ACTIVITY LIST -
1. Repeat the passage of the memory wall abstract starting with "With ubiquitous parallel" and going on through "schedule during execution.".
2. List everything the memory wall abstract says scientists want.

TEXT EXCERPT -

---+---

Hybrid Static / Dynamic Optimisations for Many-Cores: Breaking the Memory Wall

Lead Research Organisation: University of Manchester

Department Name: Computer Science

Abstract

Fueled by an exponential growth in computing capacities, society's reliance on information and computer systems has grown to encompass most activities and aspects of our lives. Mobile computing devices alone are set to outnumber humans in 2014, each such device providing more computational power than the supercomputers used to put men on the moon. Yet despite this exponential growth, society still hungers for more: consumers want new and improved smartphones and computers; scientists want to run more precise simulations, solve bigger problems or get results faster; we explore new computationally intensive technologies to bring forward the next generation of tools, from self-driving cars to robotic surgery. However, the "free lunch" is over: processors are no longer getting faster. Hard physical limits, such as energy and power density, have brought this success story to an abrupt end. To avoid this impasse, all major manufacturers are now offering an exponentially increasing number of processing units, or cores, per chip.

With ubiquitous parallel hardware and stagnating single processor performance, the only way forward is to improve the scalability and efficiency of parallel execution. In this context, the critical impediment to performance is the widening gap between the computing capabilities of many-core architectures and their limited off-chip memory bandwidth: the memory wall. Traditional solutions attempt to reduce off-chip communications by improving data locality, which means that computations are scheduled in such a way that intermediate results are not sent back to main memory and then re-loaded on chip. Common approaches are either static, with an optimising compiler determining a program schedule such that all intermediate results fit within the available cache memory, or dynamic, when a runtime environment builds the schedule during execution.

---+---

DATA FOR ANALYSIS -
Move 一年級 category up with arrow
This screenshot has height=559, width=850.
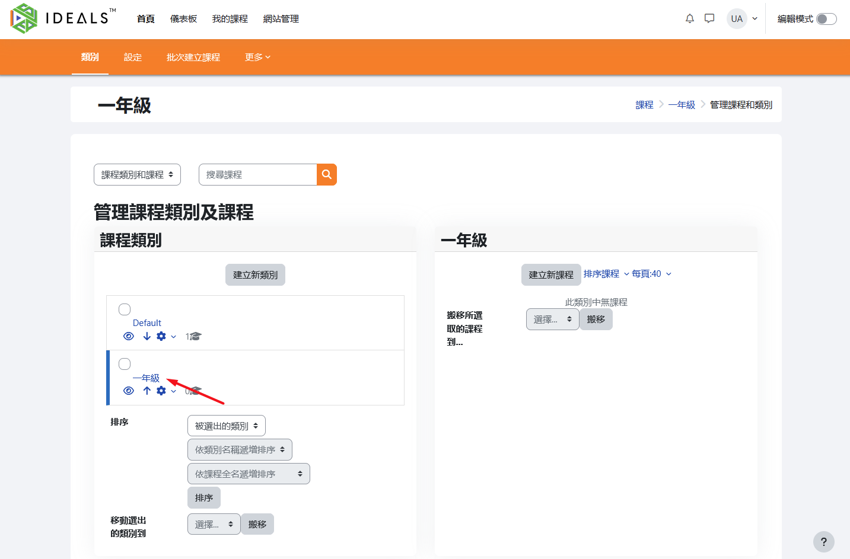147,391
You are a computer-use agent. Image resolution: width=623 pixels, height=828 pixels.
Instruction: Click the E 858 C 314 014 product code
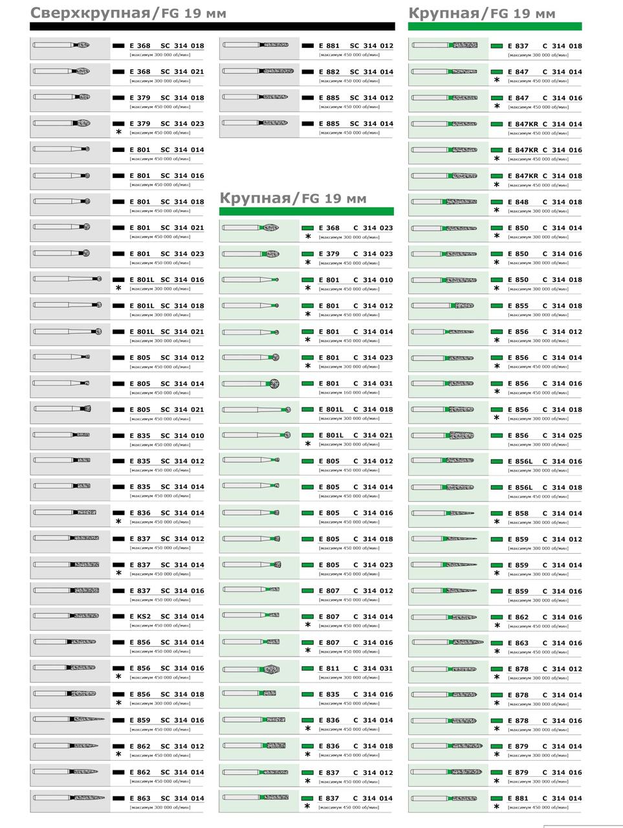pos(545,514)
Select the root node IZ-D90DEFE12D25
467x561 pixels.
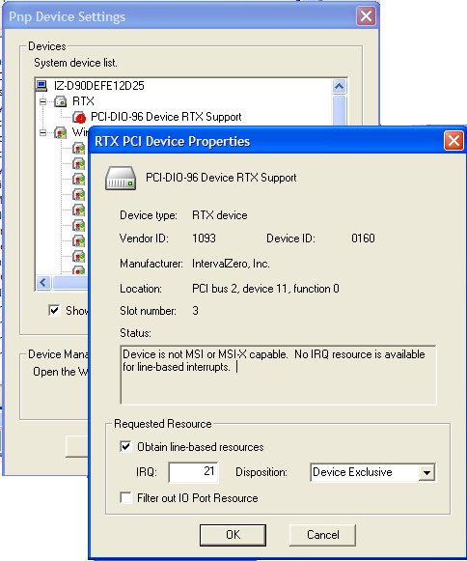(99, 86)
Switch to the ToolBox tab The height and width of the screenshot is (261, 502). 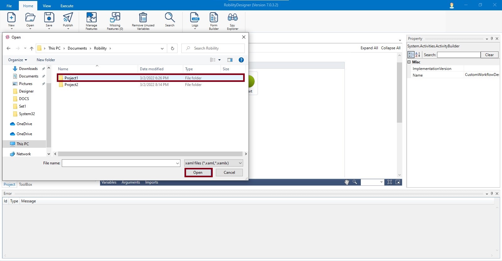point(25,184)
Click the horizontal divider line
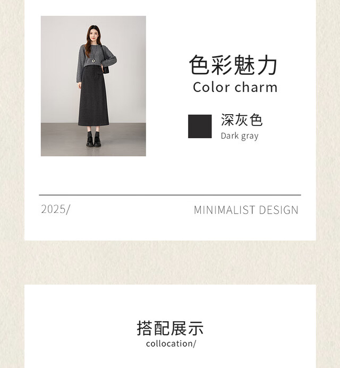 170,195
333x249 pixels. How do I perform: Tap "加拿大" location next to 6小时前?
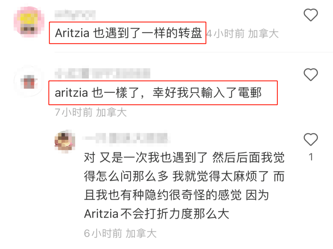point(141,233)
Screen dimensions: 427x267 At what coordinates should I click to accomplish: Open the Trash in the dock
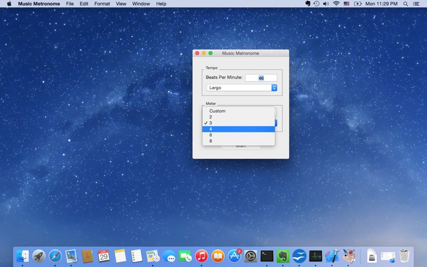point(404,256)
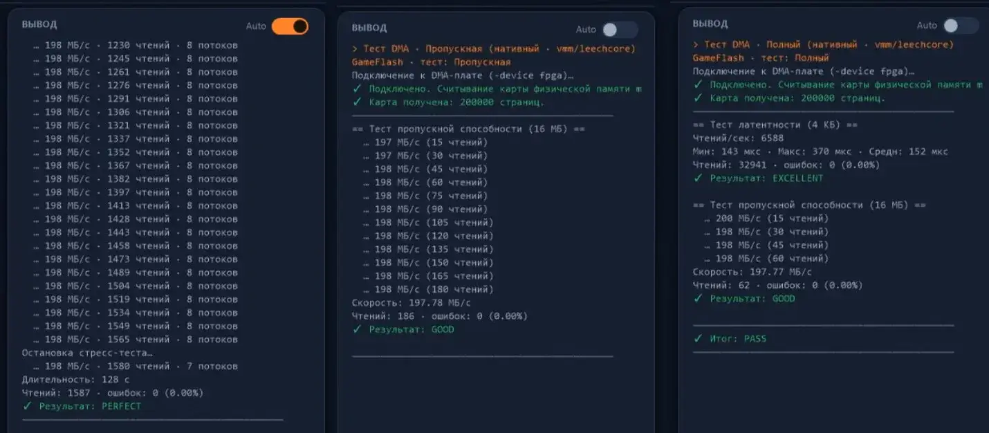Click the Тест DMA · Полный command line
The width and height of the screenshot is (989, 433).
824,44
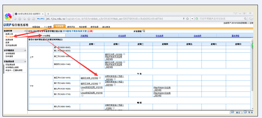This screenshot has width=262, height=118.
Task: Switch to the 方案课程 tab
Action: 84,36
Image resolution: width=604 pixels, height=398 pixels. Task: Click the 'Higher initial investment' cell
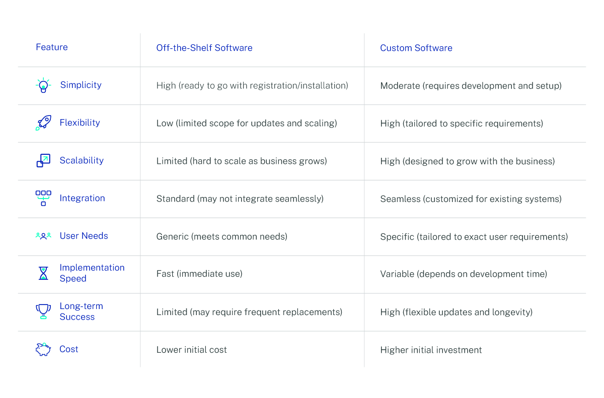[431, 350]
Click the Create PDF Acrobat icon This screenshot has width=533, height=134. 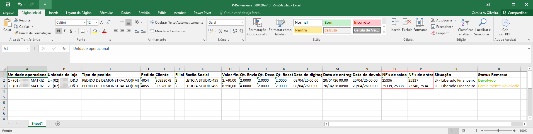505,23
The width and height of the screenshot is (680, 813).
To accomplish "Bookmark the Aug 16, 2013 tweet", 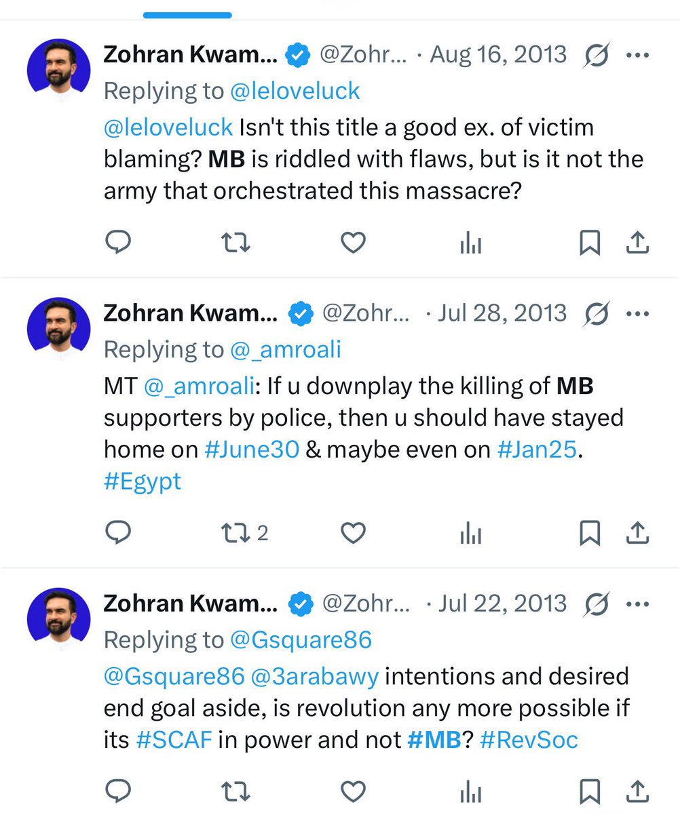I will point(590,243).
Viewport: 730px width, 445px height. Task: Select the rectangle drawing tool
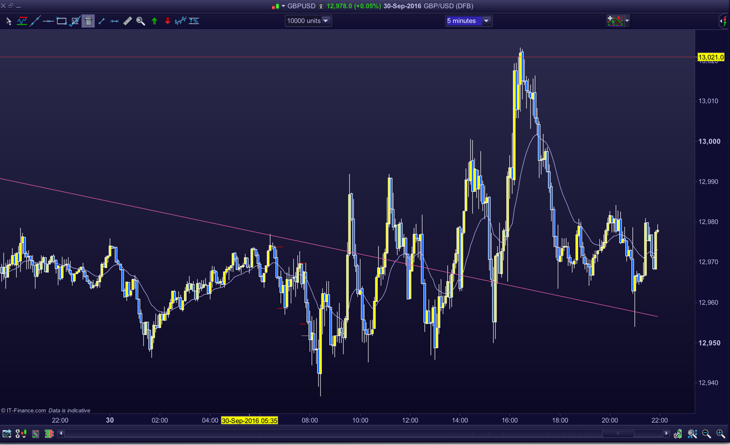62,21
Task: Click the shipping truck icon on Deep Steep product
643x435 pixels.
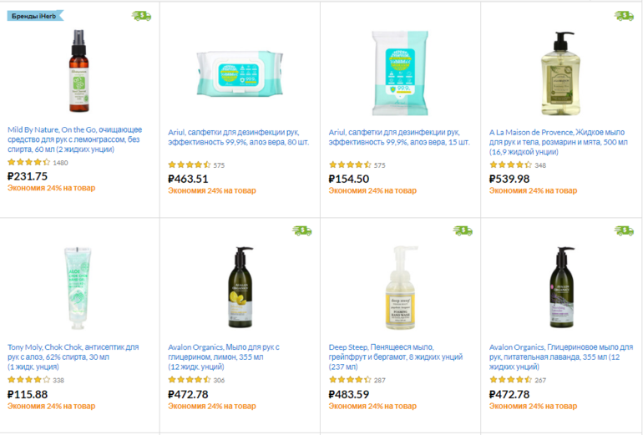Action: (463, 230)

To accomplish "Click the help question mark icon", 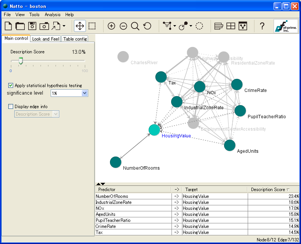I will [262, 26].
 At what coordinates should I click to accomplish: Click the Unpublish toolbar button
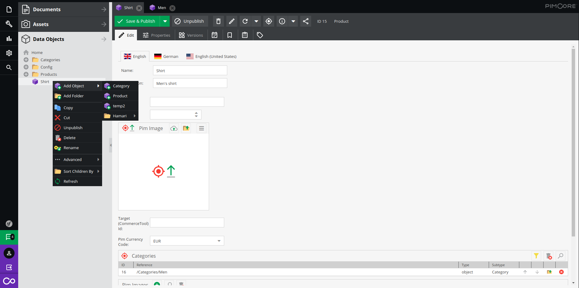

---+---

RESULTS -
1.
With ubiquitous parallel hardware and stagnating single processor performance, the only way forward is to improve the scalability and efficiency of parallel execution. In this context, the critical impediment to performance is the widening gap between the computing capabilities of many-core architectures and their limited off-chip memory bandwidth: the memory wall. Traditional solutions attempt to reduce off-chip communications by improving data locality, which means that computations are scheduled in such a way that intermediate results are not sent back to main memory and then re-loaded on chip. Common approaches are either static, with an optimising compiler determining a program schedule such that all intermediate results fit within the available cache memory, or dynamic, when a runtime environment builds the schedule during execution.

2.
- Run more precise simulations
- Solve bigger problems
- Get results faster